Hong Kong and New York-based Insilico Medicine, a biotech company backed by Fosun Group and Warburg Pincus, has begun human trials for a drug completely discovered and designed by artificial intelligence, The Financial Times (FT) reported.
Calling it an important milestone in the pharma industry, the company said that it has dosed a patient in China with its drug INS018_055 to treat the chronic lung disease idiopathic pulmonary fibrosis (IPF).
The company’s founder, Alex Zhavoronkov, said in an interview, “For Insilico, it is the moment of truth…but it is also a true test for AI and the entire industry should be watching.”
The company has raised billions of dollars to develop AI tools for drug development. The AI platforms, according to Zhavoronkov, can halve the time usually taken to discover drugs as well as the cost of bringing medicines to market.
According to a recent report by Morgan Stanley, AI in the pharma sector provides a market opportunity worth $50 billion.
In the case of the new drug under trial, Insilico’s AI tools did not save much time in clinical development but “improved the probability of success” of the drug. According to Zhavoronkov, AI also recruited patients who were most likely to respond to the therapy.

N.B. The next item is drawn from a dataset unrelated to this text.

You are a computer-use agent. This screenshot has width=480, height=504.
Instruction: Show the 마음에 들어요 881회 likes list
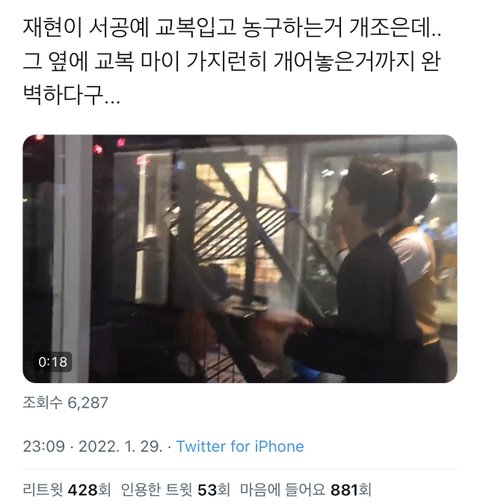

These platforms can crunch huge amounts of data rapidly, identify proteins that cause illness, and finally, the molecules that can be made into medicines.
Insilico conducted phase 1 trials on INS018_055 in New Zealand and China, which it said demonstrated “favourable results” that supported a phase 2 trial. This trial will now recruit 60 people with IPF in China and the US to assess the safety, tolerability and preliminary efficacy of the drug.
The company also said that it decided to conduct trials in the clinic and not in collaboration with a pharma company to retain control of the program and further refine AI platform use.